BASF to commercialise its Ultrafuse 316L metal filament with industry partners

The only part missing is the sintering furnace, and BASF says they will be offering this as a service with industry providers. Does any know what would be required to have a small scale sintering furnace in house?
 
Presumably localized heat and fuming would be the biggest issue, with power supply and space on the minor side. Not sure of the baking/sintering process of this new compound, or whether any pressure is needed along with the thermal requirements. Time for some reading...
 
let me know when a part cost of material and labor and machine costs and maintenance costs is less than $10./lb total part cost per 1000 parts per year average
.
just saying add up all the costs or "total cost to manufacture" per part average of 1000's of parts per year. its like tooling cost when cnc machining somebody wanting to save 5 minutes machining but spend over $100. more on tooling per part
.
total cost to manufacture per part long term average data needed. obviously if any machine starts needing repairs, calibration, upgrades and or high tooling costs that effects things too. that is some machines are very expensive to maintain. or parts made end up being very expensive
.
the cool factor ends quick when you get the bill
 
let me know when a part cost of material and labor and machine costs and maintenance costs is less than $10./lb total part cost per 1000 parts per year average
.
just saying add up all the costs or "total cost to manufacture" per part average of 1000's of parts per year. its like tooling cost when cnc machining somebody wanting to save 5 minutes machining but spend over $100. more on tooling per part
.
total cost to manufacture per part long term average data needed. obviously if any machine starts needing repairs, calibration, upgrades and or high tooling costs that effects things too. that is some machines are very expensive to maintain. or parts made end up being very expensive
.
the cool factor ends quick when you get the bill

You forgot to mention how much money you make on overtime.
 
let me know when a part cost of material and labor and machine costs and maintenance costs is less than $10./lb total part cost per 1000 parts per year average
.
just saying add up all the costs or "total cost to manufacture" per part average of 1000's of parts per year. its like tooling cost when cnc machining somebody wanting to save 5 minutes machining but spend over $100. more on tooling per part
.
total cost to manufacture per part long term average data needed. obviously if any machine starts needing repairs, calibration, upgrades and or high tooling costs that effects things too. that is some machines are very expensive to maintain. or parts made end up being very expensive
.
the cool factor ends quick when you get the bill

I completely agree, I don’t really see this as replacing machining anytime soon. Basic things like precision bearing bores are not possible with additive (yet). To me this replaces casting and reduces machining time, or allow the creation of parts not possible with subtractive technologies.

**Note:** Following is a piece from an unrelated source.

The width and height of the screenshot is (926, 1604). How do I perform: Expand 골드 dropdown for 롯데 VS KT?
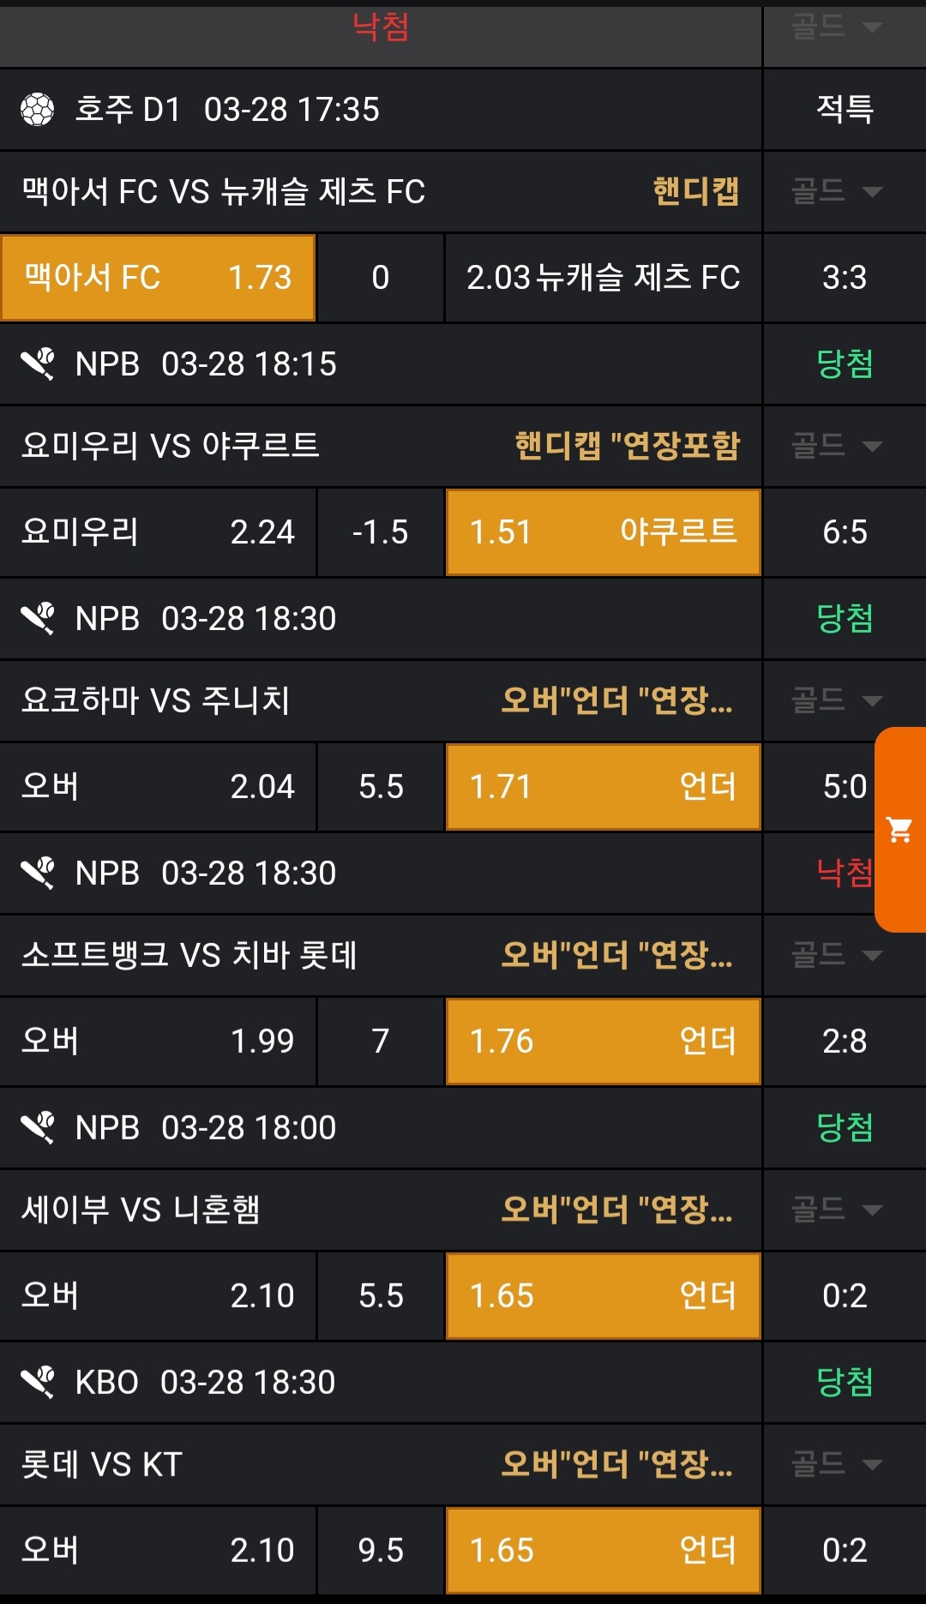coord(836,1464)
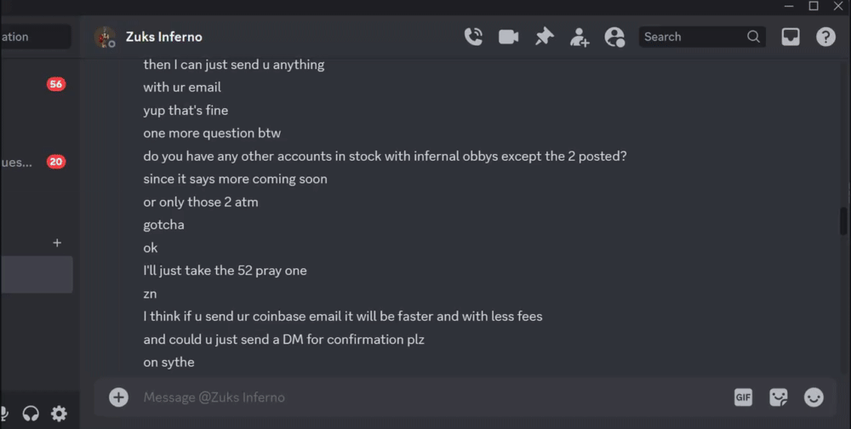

Where the math becomes interesting is when you have a lot of these printers running in tandem to increase throughout dramatically. If a printer cost $250k and take 2 hours to print a part, that doesn’t make a lot of sense. But if you can buy 50 printers at $5k/piece, that time per part drops to just a few min per part. Plus you get a lot of extra redundancy in your process (ie if one machine goes down the whole process doesn’t stop).
 
Hi TonyStark:
You wrote:"But if you can buy 50 printers at $5k/piece, that time per part drops to just a few min per part"

But if you calculate the energy budget for those 50 machines you are still way way behind on that measure compared to making your parts some other way.
That's the elephant in the room that almost no-one talks about.
Cheers

Marcus
Implant Mechanix • Design & Innovation > HOME
Vancouver Wire EDM -- Wire EDM Machining


 
unfortunately 3d printing doesn't scale well. with FDM, you get a time penalty when the volume you're printing goes up. if you double the size of a part, you cube the volume, all of which is being extruded thru a tiny nozzle.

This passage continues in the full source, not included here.